There she discovered purslanes, endives and a huge range of chicories, and can
be held responsible for the proliferation of salad rocket on every dish in
every restaurant. Joy also promoted the intensive method of salad
cultivation known as cut-and-come-again, something market gardeners and
anyone with a tiny garden will thank her for.

Since then she has travelled the world, lured by tempting names of unknown
plants, especially oriental vegetables — pak choi, mustard leaves, Chinese
cabbage, mibuna and mizuna, which can now be spotted on supermarket shelves
and grown from seed late in the season.

Joy tried to get seed companies interested in importing foreign varieties and
offering organic versions available to us all, but it was Suffolk Herbs
which took on the mantle initially. Within 10 years we could all grow and
buy saladini crops, just snipping off what we needed. The British salad at
last regenerated from the soggy tomato with limp lettuce bathed in a pink
vinegary beetroot jus, to a palette of flavours, textures and colours – from
fernlike dill to crisp pak choi to lemony buckler-leaved sorrel and bitter
chicory.

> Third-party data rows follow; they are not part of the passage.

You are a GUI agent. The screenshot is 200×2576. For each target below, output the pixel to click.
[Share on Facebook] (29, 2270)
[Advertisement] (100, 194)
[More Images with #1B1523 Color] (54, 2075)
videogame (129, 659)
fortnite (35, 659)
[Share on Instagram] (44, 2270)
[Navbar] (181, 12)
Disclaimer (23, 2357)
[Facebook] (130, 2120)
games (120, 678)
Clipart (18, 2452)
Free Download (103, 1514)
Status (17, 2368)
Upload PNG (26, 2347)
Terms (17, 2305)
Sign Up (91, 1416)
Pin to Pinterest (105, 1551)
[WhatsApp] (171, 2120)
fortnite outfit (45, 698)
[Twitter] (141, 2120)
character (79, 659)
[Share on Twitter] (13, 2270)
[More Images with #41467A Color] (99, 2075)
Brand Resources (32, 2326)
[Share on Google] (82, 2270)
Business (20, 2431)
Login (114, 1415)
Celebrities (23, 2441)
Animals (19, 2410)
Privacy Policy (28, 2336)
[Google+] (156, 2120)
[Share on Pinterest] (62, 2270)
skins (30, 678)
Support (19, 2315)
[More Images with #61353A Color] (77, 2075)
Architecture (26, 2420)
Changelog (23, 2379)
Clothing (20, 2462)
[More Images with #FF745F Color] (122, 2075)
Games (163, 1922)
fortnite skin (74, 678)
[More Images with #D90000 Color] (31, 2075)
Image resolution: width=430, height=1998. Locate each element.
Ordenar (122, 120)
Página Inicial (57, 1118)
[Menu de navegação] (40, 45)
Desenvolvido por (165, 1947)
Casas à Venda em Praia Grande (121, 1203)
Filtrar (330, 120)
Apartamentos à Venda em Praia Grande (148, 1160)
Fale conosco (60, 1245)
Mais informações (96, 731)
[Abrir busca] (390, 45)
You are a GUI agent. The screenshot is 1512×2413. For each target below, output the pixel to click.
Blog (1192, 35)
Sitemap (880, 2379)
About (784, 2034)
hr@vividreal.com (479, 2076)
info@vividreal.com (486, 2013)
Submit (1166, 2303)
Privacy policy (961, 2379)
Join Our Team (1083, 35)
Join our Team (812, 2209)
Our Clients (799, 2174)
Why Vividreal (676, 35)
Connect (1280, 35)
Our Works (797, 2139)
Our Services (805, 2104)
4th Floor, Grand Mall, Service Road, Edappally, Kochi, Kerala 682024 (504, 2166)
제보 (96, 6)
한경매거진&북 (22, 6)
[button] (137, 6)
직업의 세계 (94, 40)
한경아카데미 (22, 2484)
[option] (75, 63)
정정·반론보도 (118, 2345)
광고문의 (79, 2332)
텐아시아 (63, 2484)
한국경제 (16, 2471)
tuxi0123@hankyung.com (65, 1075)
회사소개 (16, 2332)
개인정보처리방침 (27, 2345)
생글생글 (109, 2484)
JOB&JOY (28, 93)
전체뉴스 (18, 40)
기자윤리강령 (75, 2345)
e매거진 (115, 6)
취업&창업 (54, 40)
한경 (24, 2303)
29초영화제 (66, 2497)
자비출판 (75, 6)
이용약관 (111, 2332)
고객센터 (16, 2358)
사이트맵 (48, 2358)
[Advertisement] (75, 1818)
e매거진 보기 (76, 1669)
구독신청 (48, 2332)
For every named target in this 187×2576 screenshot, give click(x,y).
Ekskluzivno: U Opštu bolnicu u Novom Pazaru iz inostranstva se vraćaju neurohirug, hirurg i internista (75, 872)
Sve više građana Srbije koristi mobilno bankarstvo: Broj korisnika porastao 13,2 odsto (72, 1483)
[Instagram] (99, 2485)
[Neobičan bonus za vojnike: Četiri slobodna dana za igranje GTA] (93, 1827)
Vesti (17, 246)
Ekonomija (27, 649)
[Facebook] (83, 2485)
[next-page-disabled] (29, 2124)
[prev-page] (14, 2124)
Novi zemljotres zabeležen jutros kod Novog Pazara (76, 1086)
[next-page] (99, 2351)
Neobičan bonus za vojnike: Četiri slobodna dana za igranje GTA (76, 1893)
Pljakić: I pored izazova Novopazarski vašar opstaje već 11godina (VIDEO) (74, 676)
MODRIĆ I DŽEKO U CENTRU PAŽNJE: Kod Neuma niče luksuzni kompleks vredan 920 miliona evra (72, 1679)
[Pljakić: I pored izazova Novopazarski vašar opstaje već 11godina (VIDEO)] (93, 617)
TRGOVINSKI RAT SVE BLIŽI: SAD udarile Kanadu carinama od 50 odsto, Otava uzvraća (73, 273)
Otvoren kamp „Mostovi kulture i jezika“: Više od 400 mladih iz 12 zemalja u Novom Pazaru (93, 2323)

We can now augment our salads with handfuls of rocket, basil and
garlic chives, young chard leaves, asparagus tips and blanched runner beans,
decorated with nasturtium and borage flowers.

Joy’s Grow Your Own Vegetables is probably the most well-thumbed reference
book I possess, her Organic Salad Garden is one of the most useful and
Creative Vegetable Gardening is the most inspirational. She numbers Monty
Don, Alice Waters, Graham Rice and Alys Fowler among her fans, and has won
many awards, holding the Veitch Memorial Medal from the RHS. She has
tirelessly championed organic cultivation and promoted veg growing
throughout the industry – often the only woman at carrot conferences on the
Fens.

Like me, Joy left Suffolk to downsize to the sea — me to coastal Kent and Joy
to southern Ireland. Any regrets? Absolutely not.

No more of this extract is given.